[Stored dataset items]
* * * * *
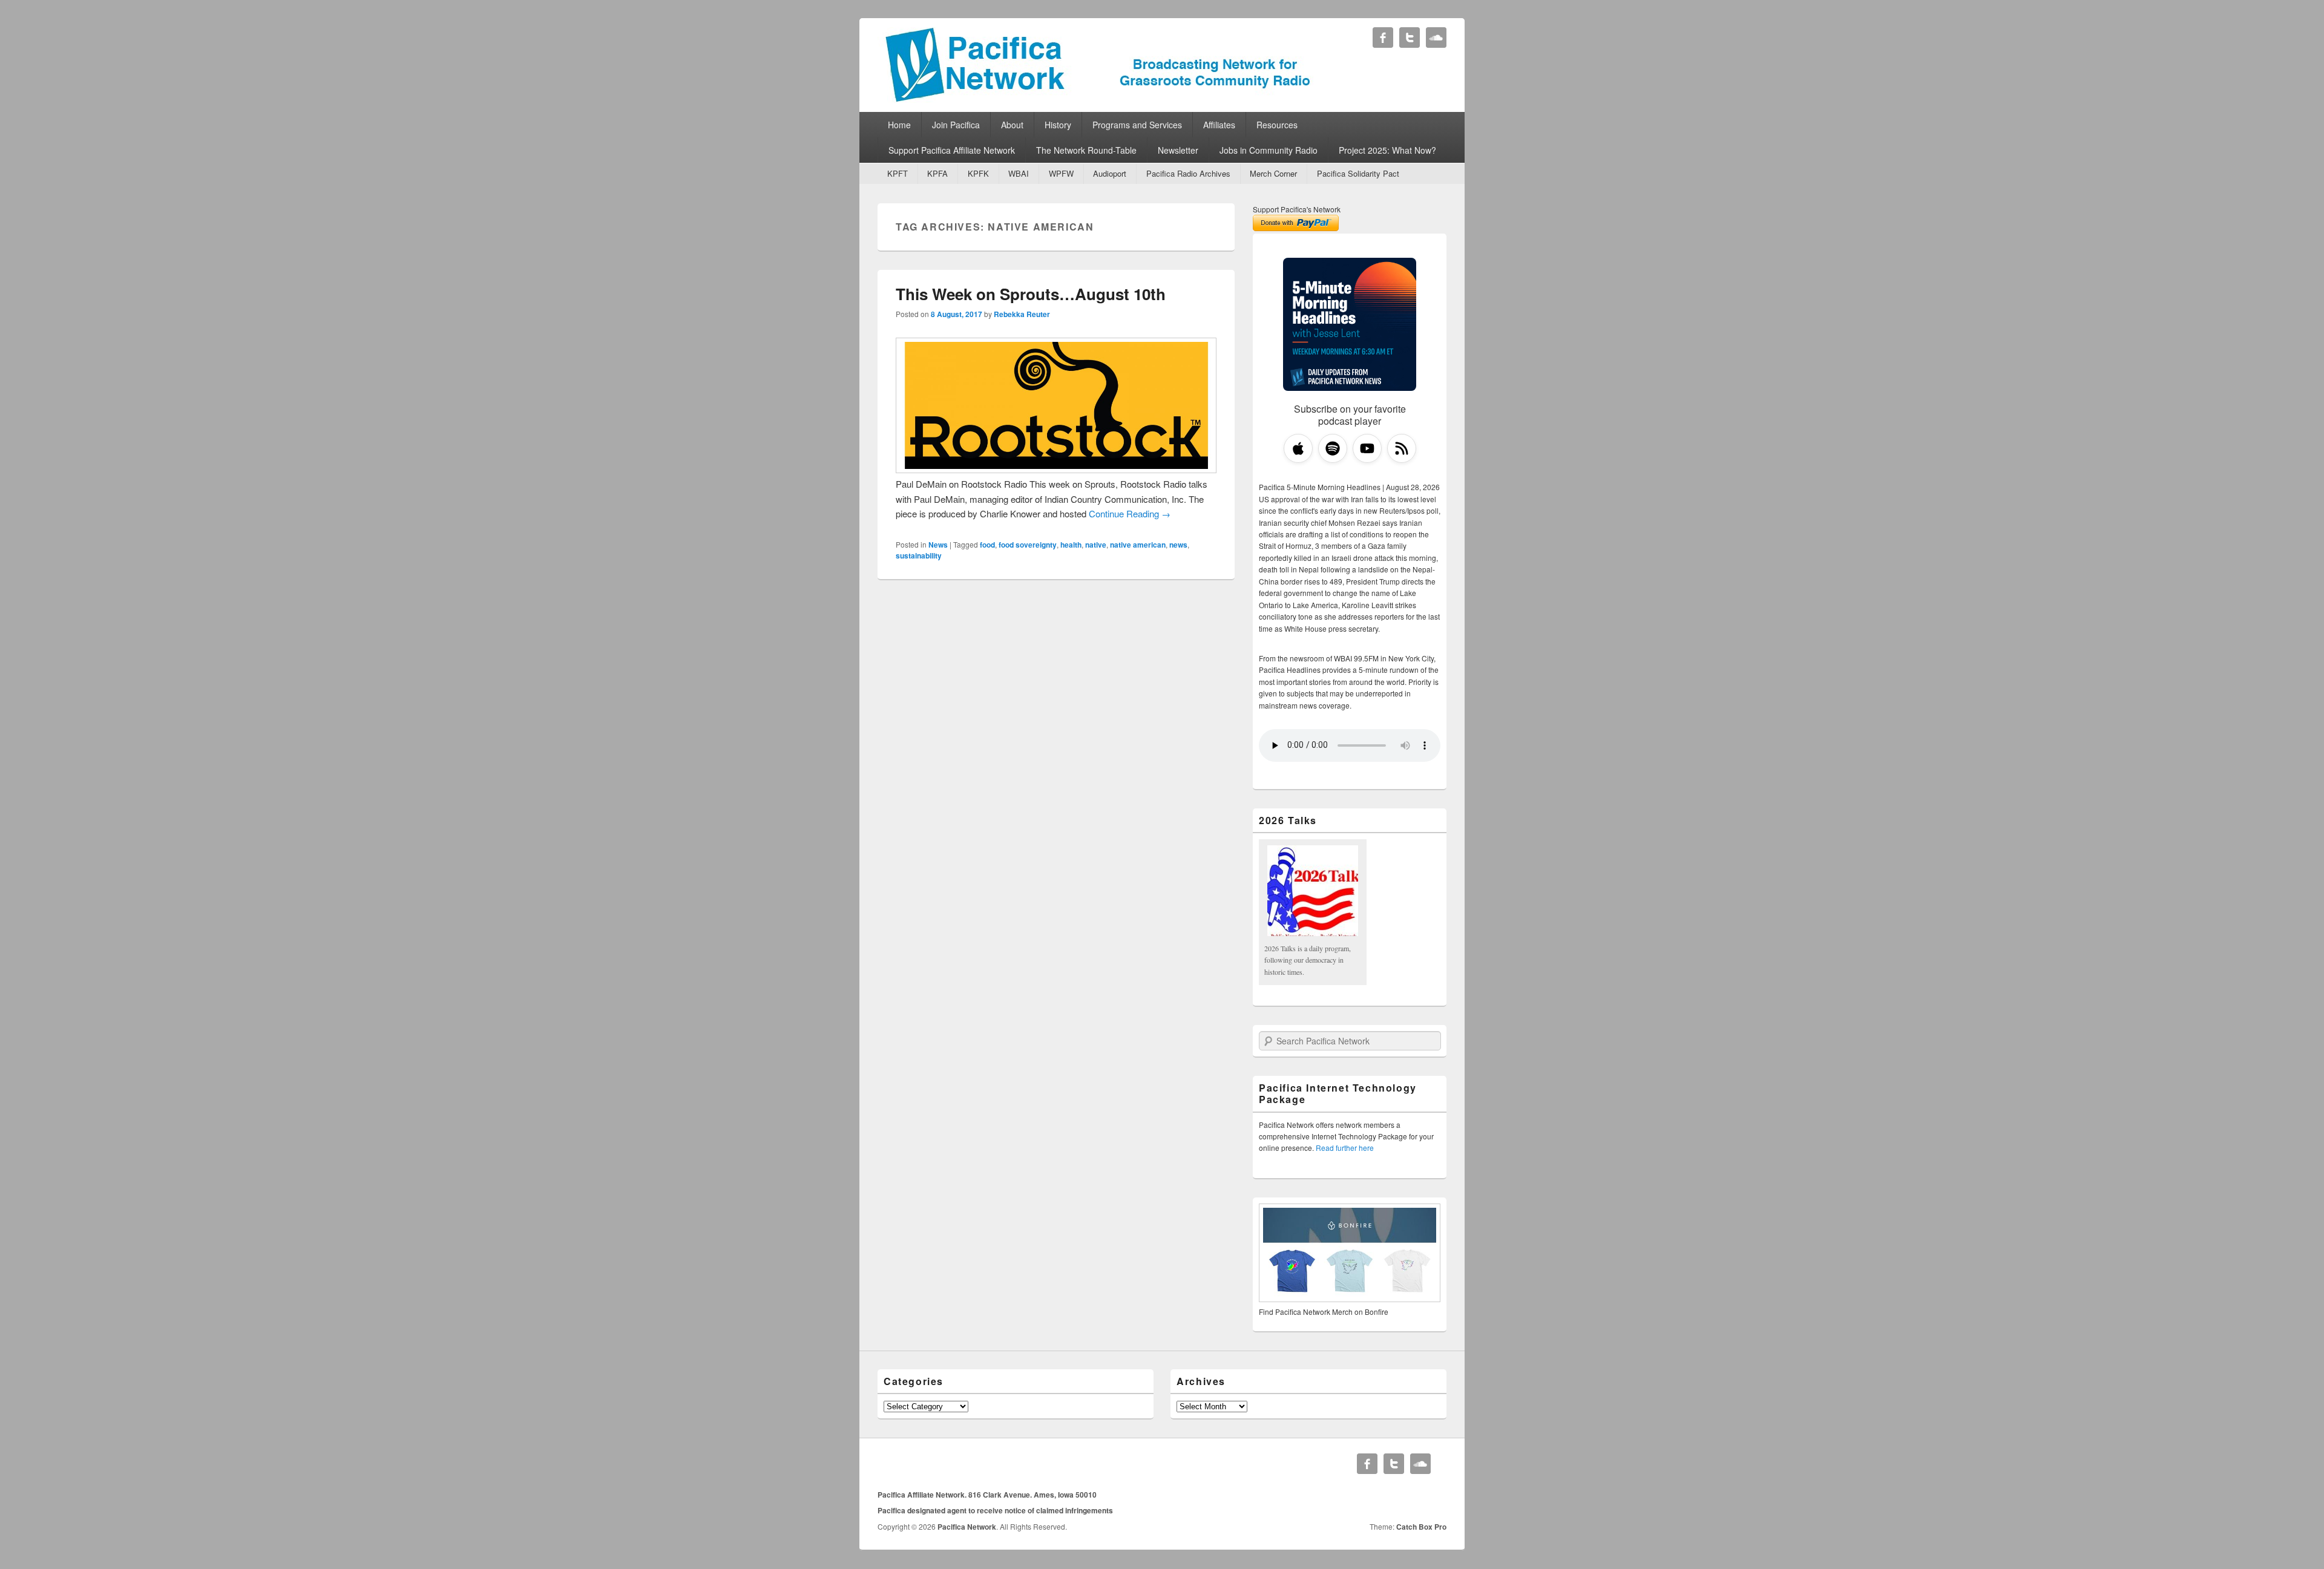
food (987, 544)
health (1071, 544)
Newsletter (1178, 150)
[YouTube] (1367, 448)
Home (899, 125)
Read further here (1345, 1147)
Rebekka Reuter (1022, 314)
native (1095, 544)
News (938, 544)
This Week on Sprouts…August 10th (1031, 294)
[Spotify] (1332, 448)
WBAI (1018, 173)
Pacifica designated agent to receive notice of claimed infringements (995, 1510)
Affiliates (1219, 125)
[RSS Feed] (1401, 448)
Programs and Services (1137, 125)
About (1012, 125)
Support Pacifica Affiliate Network (951, 150)
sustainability (919, 555)
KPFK (978, 173)
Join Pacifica (956, 125)
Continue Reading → (1129, 513)
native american (1138, 544)
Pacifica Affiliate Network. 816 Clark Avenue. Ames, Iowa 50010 (987, 1494)
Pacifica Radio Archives (1188, 173)
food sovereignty (1028, 544)
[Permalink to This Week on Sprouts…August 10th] (1056, 469)
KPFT (897, 173)
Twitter (1409, 37)
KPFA (937, 173)
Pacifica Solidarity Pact (1358, 173)
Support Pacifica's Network (1297, 209)
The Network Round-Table (1086, 150)
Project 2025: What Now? (1387, 150)
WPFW (1061, 173)
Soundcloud (1436, 37)
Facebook (1383, 37)
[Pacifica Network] (1098, 99)
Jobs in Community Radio (1268, 150)
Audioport (1109, 173)
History (1058, 125)
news (1178, 544)
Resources (1277, 125)
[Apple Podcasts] (1298, 448)
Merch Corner (1273, 173)
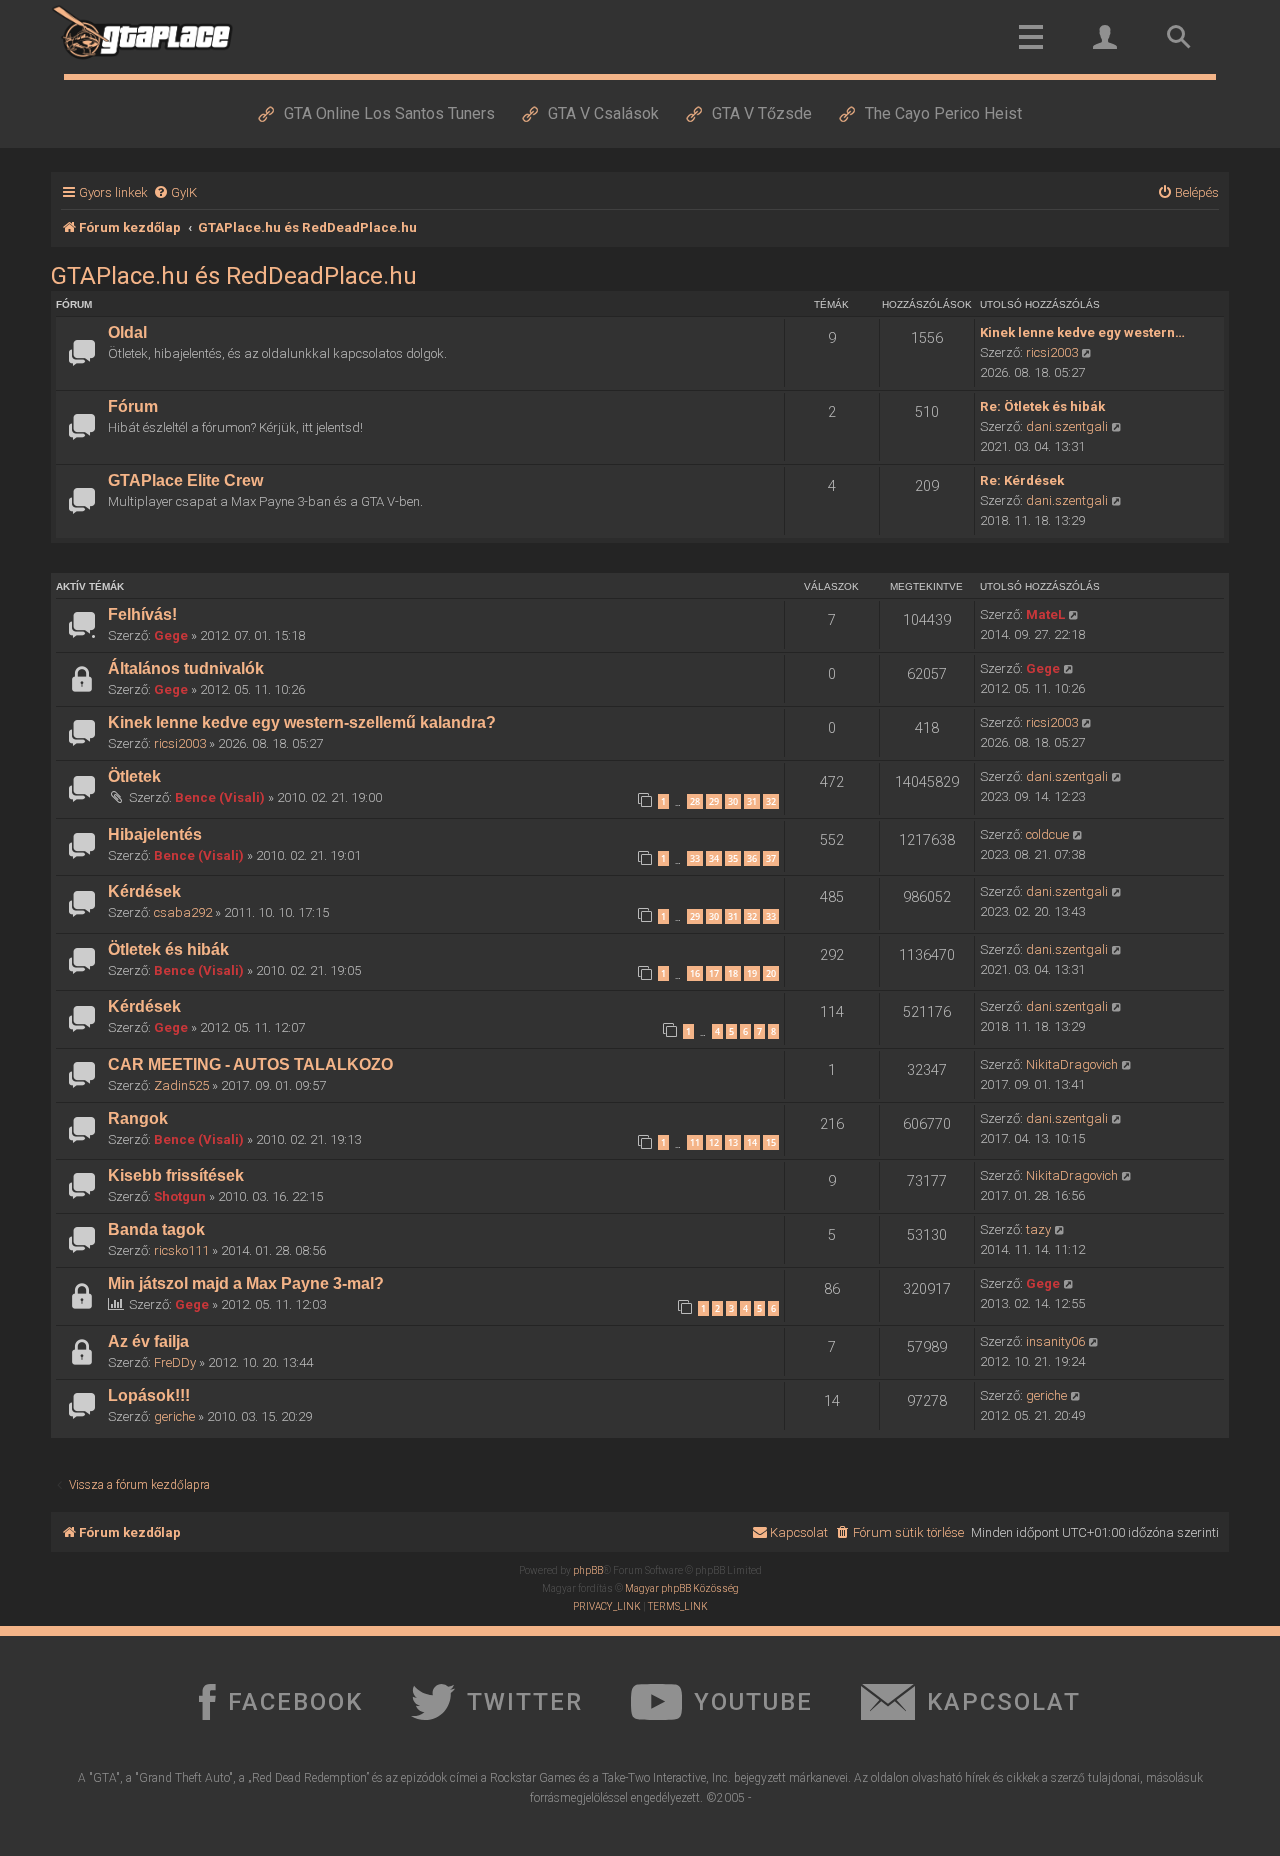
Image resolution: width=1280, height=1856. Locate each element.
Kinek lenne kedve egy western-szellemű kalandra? (302, 722)
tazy (1038, 1229)
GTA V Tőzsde (762, 113)
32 (771, 801)
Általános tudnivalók (186, 668)
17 (714, 973)
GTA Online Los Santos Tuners (389, 113)
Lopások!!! (149, 1395)
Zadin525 (181, 1085)
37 (771, 858)
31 (752, 801)
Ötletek (134, 776)
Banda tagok (156, 1229)
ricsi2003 (1052, 352)
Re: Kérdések (1022, 480)
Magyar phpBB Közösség (682, 1588)
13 (733, 1142)
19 (752, 973)
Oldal (127, 332)
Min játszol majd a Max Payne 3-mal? (246, 1283)
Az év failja (148, 1341)
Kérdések (144, 891)
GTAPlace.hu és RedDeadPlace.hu (234, 276)
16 (695, 973)
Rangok (138, 1118)
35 (733, 858)
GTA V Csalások (603, 113)
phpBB (588, 1570)
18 (733, 973)
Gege (171, 635)
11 (695, 1142)
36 (752, 858)
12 (714, 1142)
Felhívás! (142, 614)
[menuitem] (175, 192)
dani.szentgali (1067, 426)
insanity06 (1055, 1341)
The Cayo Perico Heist (943, 113)
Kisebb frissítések (176, 1175)
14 (752, 1142)
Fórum (133, 406)
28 (695, 801)
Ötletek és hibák (168, 949)
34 (714, 858)
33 (695, 858)
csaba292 (183, 912)
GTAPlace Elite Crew (185, 480)
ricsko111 (181, 1250)
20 (771, 973)
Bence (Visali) (220, 797)
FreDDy (175, 1362)
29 (714, 801)
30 (733, 801)
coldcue (1047, 834)
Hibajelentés (155, 834)
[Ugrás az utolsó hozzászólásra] (1074, 615)
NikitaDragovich (1072, 1064)
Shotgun (180, 1196)
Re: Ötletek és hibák (1042, 406)
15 (771, 1142)
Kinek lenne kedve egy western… (1082, 332)
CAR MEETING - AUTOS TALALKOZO (250, 1064)
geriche (174, 1416)
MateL (1045, 614)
* * * * *
Exercise aim ▸
When you reproduce the entries above, keep every word exactly and leave out each picture.

Exercise answer ▸
food (987, 544)
health (1071, 544)
Newsletter (1178, 150)
[YouTube] (1367, 448)
Home (899, 125)
Read further here (1345, 1147)
Rebekka Reuter (1022, 314)
native (1095, 544)
News (938, 544)
This Week on Sprouts…August 10th (1031, 294)
[Spotify] (1332, 448)
WBAI (1018, 173)
Pacifica designated agent to receive notice of claimed infringements (995, 1510)
Affiliates (1219, 125)
[RSS Feed] (1401, 448)
Programs and Services (1137, 125)
About (1012, 125)
Support Pacifica Affiliate Network (951, 150)
sustainability (919, 555)
KPFK (978, 173)
Join Pacifica (956, 125)
Continue Reading → (1129, 513)
native american (1138, 544)
Pacifica Affiliate Network. 816 Clark Avenue. Ames, Iowa 50010 (987, 1494)
Pacifica Radio Archives (1188, 173)
food sovereignty (1028, 544)
[Permalink to This Week on Sprouts…August 10th] (1056, 469)
KPFT (897, 173)
Twitter (1409, 37)
KPFA (937, 173)
Pacifica Solidarity Pact (1358, 173)
Support Pacifica's Network (1297, 209)
The Network Round-Table (1086, 150)
Project 2025: What Now? (1387, 150)
WPFW (1061, 173)
Soundcloud (1436, 37)
Facebook (1383, 37)
[Pacifica Network] (1098, 99)
Jobs in Community Radio (1268, 150)
Audioport (1109, 173)
History (1058, 125)
news (1178, 544)
Resources (1277, 125)
[Apple Podcasts] (1298, 448)
Merch Corner (1273, 173)
Image resolution: width=1280, height=1856. Locate each element.
Kinek lenne kedve egy western-szellemű kalandra? (302, 722)
tazy (1038, 1229)
GTA V Tőzsde (762, 113)
32 (771, 801)
Általános tudnivalók (186, 668)
17 (714, 973)
GTA Online Los Santos Tuners (389, 113)
Lopások!!! (149, 1395)
Zadin525 (181, 1085)
37 (771, 858)
31 (752, 801)
Ötletek (134, 776)
Banda tagok (156, 1229)
ricsi2003 (1052, 352)
Re: Kérdések (1022, 480)
Magyar phpBB Közösség (682, 1588)
13 (733, 1142)
19 (752, 973)
Oldal (127, 332)
Min játszol majd a Max Payne 3-mal? (246, 1283)
Az év failja (148, 1341)
Kérdések (144, 891)
GTAPlace.hu és RedDeadPlace.hu (234, 276)
16 (695, 973)
Rangok (138, 1118)
35 (733, 858)
GTA V Csalások (603, 113)
phpBB (588, 1570)
18 (733, 973)
Gege (171, 635)
11 (695, 1142)
36 (752, 858)
12 (714, 1142)
Felhívás! (142, 614)
[menuitem] (175, 192)
dani.szentgali (1067, 426)
insanity06 (1055, 1341)
The Cayo Perico Heist (943, 113)
Kisebb frissítések (176, 1175)
14 (752, 1142)
Fórum (133, 406)
28 (695, 801)
Ötletek és hibák (168, 949)
34 (714, 858)
33 (695, 858)
csaba292 (183, 912)
GTAPlace Elite Crew (185, 480)
ricsko111 (181, 1250)
20 (771, 973)
Bence (Visali) (220, 797)
FreDDy (175, 1362)
29 (714, 801)
30 (733, 801)
coldcue (1047, 834)
Hibajelentés (155, 834)
[Ugrás az utolsó hozzászólásra] (1074, 615)
NikitaDragovich (1072, 1064)
Shotgun (180, 1196)
Re: Ötletek és hibák (1042, 406)
15 (771, 1142)
Kinek lenne kedve egy western… (1082, 332)
CAR MEETING - AUTOS TALALKOZO (250, 1064)
geriche (174, 1416)
MateL (1045, 614)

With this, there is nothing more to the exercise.